While I was awaiting brain surgery recently and contemplating the odds that I might get to meet Ceiling Cat soon, esteemed correspondent Ron Sullivan was kind enough to send me a lovely flower picture, one of the glorius calochortus she shot on one of her many fascinating and beautiful walks. Ron told me there's a Flickr pool devoted just to calochortus, which she also informed me are native flowers also known as Mariposa tulips.
Spectacular.
I told Ron that I had planted a bunch of glorious pink tulips in my yard, that the squirrels seemed not to have removed all of them last summer, and promised that I would photograph them when they bloomed and post the photos here.
Well, I don't think that's going to happen. Many of last year's bulbs (but not the daffodils!) were eaten, but also the promising little red, priapic spears of this years incarnation of those tulips never had a chance to develop before being romped upon by big dogs and then smothered in bark mulch by a well-meaning landlord.
However, the squirrels have definitely been busy in the garden planting as well as removing.
These "volunteer" sunflower sprouts are everywhere -- in the aforementioned mulch, in the lawn, in between plants in pots, really absolutely everywhere. And I know exactly where they came from.

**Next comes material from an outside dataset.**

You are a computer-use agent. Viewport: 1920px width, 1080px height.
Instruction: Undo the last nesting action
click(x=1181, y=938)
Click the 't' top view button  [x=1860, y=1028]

Also, I think this next item, which is growing in front of the drainspout in the front yard, came from next door. (Click to enlarge. Consider putingt on sunglasses first.)
It isn't pink, and it's all alone, but it will do.
I love surprises of that sort. And yes, most animals don't seem to like daffodils or marigolds. We can't get anything else to grow beyond tender, yummy shoots. ;-)
Posted by: jen of a2eatwrite | May 08, 2008 at 08:17 AM
Lovely!!
Posted by: Sugared Harpy | May 08, 2008 at 02:18 PM
Jen, yes! Marigolds are excellent companion plants for vegetable crops like tomatoes, too, because for some reason bugs don't like them, either.
I will be putting marigolds in pots in another month or so. I love their scent as well as their colors -- and they are rather durable, which sadly is a requirement of any plants who try to grow wherever I am the head gardener.
Posted by: Sara | May 12, 2008 at 04:20 PM
Squirrels (and voles, holes, moles, gholes, proles, boles, doles, foals, Poles, soles, well maybe not gholes, and gophers) won't eat daffodils because daffodils are poisonous to eat.
That's one reason there are little patches of daffs in the old Welsh miners' cemetery in Black Diamond Mines park, just a bit north and east of here. They were planted on graves, being the Welsh national flower and all when it isn't the leek.
Also, daffs are drought-tolerant as all get-out. OTOH it's really hard to get tulips to prosper for more than one season here.
Good thing I like calochortus. Glad you did too.
Posted by: Ron Sullivan | May 15, 2008 at 03:49 PM
Ron, that's very interesting about daffodils. I had no idea. I pretty much thought all bulbs were edible. Good thing I've never taught a survival course, eh? ;)
There is a story in The Tulip by Anna Pavord about a guy in Holland just before the craze hit in earnest whose friend had sent him some rare tulip bulbs, only he didn't know what they were and had them for supper, sautéed like onions as I recall. Good thing they weren't daffodils!
A neighbor of mine in Northern California grew gorgeous bulbs every year, including tulips, droughts and all. The real thing that gets tulips in that climate is actually a lack of frost. So if you want to grow tulips in parts of California that don't have real (snow and ice) winters, you either have to be made of money and just plant them like annuals every year or do as my neighbor did and lift and freeze them after bloom every year -- too much work for me!
Here, we have the winters, but we also have the gardening and munching critters galore, so people and institutions usually plant new ones every fall or they bury the tastiest bulbs in wire baskets that are difficult for the rodents to penetrate. Thing is, most tulips, especially the fancier ones, won't last indefinitely here, even if they aren't munched. Originating in the arid mountains of Asia Minor, they crave both deeply cold winters and a certain amount of drought, and our climate is just too wet here. Mold and rot get what the squirrels, etc., don't. Also, many of the fancier varieties just don't live very long, period.
They are lovely while they last, though. Esteemed correspondent Bipolar Lawyer Cook has recently aptly compared them to lollipops. I think this explains their irresistibility.
And I guess that makes the calochortus a wild lollipop. What a concept.